# Supplied material

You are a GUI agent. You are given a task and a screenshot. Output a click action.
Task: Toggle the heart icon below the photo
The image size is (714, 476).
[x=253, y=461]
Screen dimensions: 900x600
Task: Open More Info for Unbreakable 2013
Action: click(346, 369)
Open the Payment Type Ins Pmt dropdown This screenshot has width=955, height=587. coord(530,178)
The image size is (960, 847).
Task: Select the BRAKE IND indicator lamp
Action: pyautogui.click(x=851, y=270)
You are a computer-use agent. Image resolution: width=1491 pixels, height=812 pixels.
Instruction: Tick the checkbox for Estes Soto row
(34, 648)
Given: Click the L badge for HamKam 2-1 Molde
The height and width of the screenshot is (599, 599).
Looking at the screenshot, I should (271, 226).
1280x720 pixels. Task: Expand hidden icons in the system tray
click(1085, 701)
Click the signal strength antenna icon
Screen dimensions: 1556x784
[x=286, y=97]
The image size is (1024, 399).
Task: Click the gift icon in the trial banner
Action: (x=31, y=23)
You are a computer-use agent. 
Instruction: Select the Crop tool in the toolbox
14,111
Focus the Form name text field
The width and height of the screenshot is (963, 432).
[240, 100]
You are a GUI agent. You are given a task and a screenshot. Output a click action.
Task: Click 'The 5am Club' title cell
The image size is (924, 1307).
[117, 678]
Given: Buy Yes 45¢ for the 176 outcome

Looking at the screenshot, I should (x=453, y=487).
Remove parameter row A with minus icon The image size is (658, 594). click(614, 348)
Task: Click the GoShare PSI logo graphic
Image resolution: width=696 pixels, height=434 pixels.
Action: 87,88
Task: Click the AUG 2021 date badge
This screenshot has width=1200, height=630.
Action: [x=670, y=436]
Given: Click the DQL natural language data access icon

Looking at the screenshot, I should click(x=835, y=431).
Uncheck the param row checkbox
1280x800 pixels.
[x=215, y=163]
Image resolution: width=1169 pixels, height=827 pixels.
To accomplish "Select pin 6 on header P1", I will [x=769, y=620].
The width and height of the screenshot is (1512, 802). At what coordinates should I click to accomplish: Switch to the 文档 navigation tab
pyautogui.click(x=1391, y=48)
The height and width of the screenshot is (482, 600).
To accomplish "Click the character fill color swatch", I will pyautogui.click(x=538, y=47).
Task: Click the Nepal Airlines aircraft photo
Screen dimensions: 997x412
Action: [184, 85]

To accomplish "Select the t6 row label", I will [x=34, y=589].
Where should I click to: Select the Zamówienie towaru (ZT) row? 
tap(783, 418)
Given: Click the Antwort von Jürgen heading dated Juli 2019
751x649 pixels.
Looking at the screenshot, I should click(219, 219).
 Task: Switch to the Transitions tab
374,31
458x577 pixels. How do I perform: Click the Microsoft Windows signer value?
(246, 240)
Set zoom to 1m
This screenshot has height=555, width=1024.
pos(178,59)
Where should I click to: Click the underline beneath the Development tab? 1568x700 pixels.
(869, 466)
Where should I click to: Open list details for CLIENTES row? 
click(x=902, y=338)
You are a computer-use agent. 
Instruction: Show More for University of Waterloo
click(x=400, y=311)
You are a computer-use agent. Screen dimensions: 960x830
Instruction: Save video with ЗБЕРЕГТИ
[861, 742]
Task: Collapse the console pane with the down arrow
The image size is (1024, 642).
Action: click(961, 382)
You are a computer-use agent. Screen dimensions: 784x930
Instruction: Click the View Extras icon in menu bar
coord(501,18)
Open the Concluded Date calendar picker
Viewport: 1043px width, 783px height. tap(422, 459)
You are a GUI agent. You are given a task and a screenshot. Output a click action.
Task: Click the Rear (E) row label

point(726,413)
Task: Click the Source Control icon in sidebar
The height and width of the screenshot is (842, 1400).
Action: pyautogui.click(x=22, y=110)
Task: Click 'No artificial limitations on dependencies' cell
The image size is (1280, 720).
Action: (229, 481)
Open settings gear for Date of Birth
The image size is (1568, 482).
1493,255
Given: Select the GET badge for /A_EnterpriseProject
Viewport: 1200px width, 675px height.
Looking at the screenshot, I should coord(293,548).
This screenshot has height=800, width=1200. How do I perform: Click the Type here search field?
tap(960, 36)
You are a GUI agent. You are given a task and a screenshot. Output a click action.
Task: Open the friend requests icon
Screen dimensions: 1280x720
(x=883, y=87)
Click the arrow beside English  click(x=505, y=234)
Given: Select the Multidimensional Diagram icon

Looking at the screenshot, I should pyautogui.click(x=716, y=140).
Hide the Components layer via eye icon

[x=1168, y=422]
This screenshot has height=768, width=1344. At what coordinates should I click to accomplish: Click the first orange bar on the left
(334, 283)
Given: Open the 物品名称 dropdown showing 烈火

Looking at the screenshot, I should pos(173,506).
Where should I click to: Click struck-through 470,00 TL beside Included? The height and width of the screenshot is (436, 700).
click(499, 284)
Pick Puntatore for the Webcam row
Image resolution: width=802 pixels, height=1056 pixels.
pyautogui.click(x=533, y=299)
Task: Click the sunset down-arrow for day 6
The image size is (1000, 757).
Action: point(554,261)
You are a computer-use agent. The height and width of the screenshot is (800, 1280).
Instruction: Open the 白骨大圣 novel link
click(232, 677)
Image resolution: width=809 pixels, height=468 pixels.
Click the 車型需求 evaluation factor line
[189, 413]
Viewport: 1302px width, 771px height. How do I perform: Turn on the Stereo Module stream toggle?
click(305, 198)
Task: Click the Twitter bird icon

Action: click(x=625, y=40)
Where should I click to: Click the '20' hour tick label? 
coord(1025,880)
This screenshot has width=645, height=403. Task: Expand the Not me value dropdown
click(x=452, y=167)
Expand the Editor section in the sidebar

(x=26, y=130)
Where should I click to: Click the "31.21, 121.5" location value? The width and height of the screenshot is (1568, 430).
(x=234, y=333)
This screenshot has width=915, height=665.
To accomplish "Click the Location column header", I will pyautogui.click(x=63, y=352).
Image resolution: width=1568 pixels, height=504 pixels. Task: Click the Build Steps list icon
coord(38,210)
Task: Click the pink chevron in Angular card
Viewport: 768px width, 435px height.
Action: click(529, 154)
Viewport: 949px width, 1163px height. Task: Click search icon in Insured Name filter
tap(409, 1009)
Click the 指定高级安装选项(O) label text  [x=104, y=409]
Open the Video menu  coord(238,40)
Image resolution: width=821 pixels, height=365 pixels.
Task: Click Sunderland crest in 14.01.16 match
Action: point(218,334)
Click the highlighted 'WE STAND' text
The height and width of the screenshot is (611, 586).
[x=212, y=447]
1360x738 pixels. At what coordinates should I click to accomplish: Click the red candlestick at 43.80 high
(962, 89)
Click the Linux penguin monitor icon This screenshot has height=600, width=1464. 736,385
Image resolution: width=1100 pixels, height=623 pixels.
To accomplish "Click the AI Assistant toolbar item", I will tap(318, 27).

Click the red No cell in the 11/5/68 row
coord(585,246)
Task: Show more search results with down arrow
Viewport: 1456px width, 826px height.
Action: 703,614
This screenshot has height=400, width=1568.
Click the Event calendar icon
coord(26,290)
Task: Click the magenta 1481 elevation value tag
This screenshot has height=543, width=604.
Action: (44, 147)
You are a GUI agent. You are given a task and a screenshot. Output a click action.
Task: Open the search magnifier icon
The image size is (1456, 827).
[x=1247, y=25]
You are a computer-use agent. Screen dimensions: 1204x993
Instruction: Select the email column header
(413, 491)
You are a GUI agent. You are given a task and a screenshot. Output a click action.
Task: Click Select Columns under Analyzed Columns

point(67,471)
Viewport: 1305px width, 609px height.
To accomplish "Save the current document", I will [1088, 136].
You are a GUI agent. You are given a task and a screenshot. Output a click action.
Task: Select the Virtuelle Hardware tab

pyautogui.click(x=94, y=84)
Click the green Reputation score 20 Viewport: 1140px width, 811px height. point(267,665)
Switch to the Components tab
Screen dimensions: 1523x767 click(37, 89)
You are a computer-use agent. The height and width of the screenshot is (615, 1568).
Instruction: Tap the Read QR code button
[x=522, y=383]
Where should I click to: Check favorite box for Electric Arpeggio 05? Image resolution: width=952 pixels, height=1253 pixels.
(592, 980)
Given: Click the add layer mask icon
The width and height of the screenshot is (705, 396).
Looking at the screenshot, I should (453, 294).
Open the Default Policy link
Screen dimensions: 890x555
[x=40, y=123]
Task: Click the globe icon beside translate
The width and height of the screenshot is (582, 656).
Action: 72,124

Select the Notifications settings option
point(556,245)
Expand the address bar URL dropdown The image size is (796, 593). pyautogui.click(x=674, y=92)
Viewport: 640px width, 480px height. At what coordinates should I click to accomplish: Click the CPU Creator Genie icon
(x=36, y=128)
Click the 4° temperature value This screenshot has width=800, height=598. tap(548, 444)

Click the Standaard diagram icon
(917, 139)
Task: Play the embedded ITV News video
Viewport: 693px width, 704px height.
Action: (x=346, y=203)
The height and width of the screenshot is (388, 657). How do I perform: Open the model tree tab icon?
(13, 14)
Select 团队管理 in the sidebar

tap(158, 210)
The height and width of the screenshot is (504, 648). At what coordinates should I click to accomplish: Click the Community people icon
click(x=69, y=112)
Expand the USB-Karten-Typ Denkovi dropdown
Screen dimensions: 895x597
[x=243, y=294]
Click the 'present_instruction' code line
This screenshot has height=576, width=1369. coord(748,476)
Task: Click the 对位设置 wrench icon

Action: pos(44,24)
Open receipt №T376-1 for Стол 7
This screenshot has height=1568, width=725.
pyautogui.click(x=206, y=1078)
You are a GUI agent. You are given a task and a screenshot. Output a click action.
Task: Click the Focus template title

# Work required
Proceeding from the line containing "751x649 pixels." through the line containing "Open settings gear for Date of Birth", transcribe the lines above exactly, both end lines included.

# Task answer
751x649 pixels.
Looking at the screenshot, I should click(219, 219).
 Task: Switch to the Transitions tab
374,31
458x577 pixels. How do I perform: Click the Microsoft Windows signer value?
(246, 240)
Set zoom to 1m
This screenshot has height=555, width=1024.
pos(178,59)
Where should I click to: Click the underline beneath the Development tab? 1568x700 pixels.
(869, 466)
Where should I click to: Open list details for CLIENTES row? 
click(x=902, y=338)
You are a computer-use agent. 
Instruction: Show More for University of Waterloo
click(x=400, y=311)
You are a computer-use agent. Screen dimensions: 960x830
Instruction: Save video with ЗБЕРЕГТИ
[861, 742]
Task: Collapse the console pane with the down arrow
The image size is (1024, 642).
Action: click(961, 382)
You are a computer-use agent. Screen dimensions: 784x930
Instruction: Click the View Extras icon in menu bar
coord(501,18)
Open the Concluded Date calendar picker
Viewport: 1043px width, 783px height. tap(422, 459)
You are a GUI agent. You are given a task and a screenshot. Output a click action.
Task: Click the Rear (E) row label

point(726,413)
Task: Click the Source Control icon in sidebar
The height and width of the screenshot is (842, 1400).
Action: pyautogui.click(x=22, y=110)
Task: Click 'No artificial limitations on dependencies' cell
The image size is (1280, 720).
Action: (229, 481)
Open settings gear for Date of Birth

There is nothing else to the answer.